START Supplied records

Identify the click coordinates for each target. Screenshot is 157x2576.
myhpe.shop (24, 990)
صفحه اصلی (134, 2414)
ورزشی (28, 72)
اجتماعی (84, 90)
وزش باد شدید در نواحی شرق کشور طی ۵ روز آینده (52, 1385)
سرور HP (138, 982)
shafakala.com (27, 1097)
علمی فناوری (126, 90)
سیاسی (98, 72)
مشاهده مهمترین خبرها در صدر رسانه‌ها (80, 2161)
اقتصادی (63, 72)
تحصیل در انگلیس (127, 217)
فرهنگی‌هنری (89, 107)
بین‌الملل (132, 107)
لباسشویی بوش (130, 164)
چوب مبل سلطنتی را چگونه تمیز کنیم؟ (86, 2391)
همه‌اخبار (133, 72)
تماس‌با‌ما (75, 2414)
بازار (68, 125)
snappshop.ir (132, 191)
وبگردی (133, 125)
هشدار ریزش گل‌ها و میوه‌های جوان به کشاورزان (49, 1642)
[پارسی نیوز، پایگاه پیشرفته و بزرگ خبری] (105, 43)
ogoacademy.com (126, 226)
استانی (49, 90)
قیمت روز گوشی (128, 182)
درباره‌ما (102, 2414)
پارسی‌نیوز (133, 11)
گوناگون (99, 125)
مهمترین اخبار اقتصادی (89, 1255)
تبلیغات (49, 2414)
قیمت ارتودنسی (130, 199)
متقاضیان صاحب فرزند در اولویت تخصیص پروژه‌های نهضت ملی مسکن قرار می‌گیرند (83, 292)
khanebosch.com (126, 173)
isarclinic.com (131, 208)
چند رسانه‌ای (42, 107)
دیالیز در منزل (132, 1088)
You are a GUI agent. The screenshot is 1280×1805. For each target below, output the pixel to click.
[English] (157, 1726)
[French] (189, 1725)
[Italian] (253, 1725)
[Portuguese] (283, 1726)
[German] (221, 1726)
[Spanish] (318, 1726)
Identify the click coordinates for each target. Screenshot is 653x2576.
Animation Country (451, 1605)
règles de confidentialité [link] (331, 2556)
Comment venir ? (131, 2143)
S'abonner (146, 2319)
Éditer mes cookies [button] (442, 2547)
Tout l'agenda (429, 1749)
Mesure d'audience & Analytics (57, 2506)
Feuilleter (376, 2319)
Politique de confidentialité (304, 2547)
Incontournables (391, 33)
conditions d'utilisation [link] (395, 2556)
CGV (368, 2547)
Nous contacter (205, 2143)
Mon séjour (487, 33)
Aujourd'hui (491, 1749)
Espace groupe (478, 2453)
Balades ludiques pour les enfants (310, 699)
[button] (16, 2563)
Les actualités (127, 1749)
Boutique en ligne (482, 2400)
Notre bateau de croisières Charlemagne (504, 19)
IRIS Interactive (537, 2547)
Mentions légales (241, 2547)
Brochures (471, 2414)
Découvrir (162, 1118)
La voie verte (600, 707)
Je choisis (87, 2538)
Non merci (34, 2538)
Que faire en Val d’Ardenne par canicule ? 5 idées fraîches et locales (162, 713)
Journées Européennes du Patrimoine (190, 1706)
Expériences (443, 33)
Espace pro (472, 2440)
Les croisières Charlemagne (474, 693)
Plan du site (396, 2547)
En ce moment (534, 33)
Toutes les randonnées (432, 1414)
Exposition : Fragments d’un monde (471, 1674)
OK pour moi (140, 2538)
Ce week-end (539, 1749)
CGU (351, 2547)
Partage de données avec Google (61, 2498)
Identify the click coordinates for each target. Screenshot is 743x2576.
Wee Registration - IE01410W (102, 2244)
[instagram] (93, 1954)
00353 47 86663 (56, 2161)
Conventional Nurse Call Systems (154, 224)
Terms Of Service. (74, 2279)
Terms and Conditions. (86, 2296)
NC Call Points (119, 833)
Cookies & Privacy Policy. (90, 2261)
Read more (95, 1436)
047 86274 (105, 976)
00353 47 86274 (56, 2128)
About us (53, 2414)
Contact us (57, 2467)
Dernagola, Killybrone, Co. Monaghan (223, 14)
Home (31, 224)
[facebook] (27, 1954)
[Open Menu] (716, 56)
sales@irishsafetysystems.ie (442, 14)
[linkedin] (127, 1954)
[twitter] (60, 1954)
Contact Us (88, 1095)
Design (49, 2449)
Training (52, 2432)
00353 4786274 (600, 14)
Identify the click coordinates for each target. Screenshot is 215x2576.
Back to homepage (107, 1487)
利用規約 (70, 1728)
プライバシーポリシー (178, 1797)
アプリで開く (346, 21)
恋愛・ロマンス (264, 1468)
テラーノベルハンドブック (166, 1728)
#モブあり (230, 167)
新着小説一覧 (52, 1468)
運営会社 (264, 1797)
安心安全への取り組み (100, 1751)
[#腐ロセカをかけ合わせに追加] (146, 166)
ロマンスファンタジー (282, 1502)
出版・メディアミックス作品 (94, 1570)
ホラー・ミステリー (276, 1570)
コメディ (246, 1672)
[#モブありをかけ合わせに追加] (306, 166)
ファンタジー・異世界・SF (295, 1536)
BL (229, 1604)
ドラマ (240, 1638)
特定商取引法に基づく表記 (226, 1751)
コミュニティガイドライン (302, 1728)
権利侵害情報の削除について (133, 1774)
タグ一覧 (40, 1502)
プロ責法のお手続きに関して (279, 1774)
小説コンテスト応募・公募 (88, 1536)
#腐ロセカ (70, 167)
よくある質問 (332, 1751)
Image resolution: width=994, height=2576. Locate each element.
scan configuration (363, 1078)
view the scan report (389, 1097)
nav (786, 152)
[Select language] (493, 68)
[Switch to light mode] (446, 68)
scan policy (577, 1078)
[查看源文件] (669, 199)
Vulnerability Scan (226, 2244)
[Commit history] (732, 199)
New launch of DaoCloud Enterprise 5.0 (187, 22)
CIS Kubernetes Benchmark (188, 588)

END Supplied records

Work order -
Write down again, exactly as given, only the lines above that fall from the line with "درباره‌ما (102, 2414)" to the line with "[German] (221, 1726)", inclusive.

Answer section -
درباره‌ما (102, 2414)
پارسی‌نیوز (133, 11)
گوناگون (99, 125)
مهمترین اخبار اقتصادی (89, 1255)
تبلیغات (49, 2414)
قیمت ارتودنسی (130, 199)
متقاضیان صاحب فرزند در اولویت تخصیص پروژه‌های نهضت ملی مسکن قرار می‌گیرند (83, 292)
khanebosch.com (126, 173)
isarclinic.com (131, 208)
چند رسانه‌ای (42, 107)
دیالیز در منزل (132, 1088)
You are a GUI agent. The screenshot is 1280×1805. For each target below, output the pixel to click.
[English] (157, 1726)
[French] (189, 1725)
[Italian] (253, 1725)
[Portuguese] (283, 1726)
[German] (221, 1726)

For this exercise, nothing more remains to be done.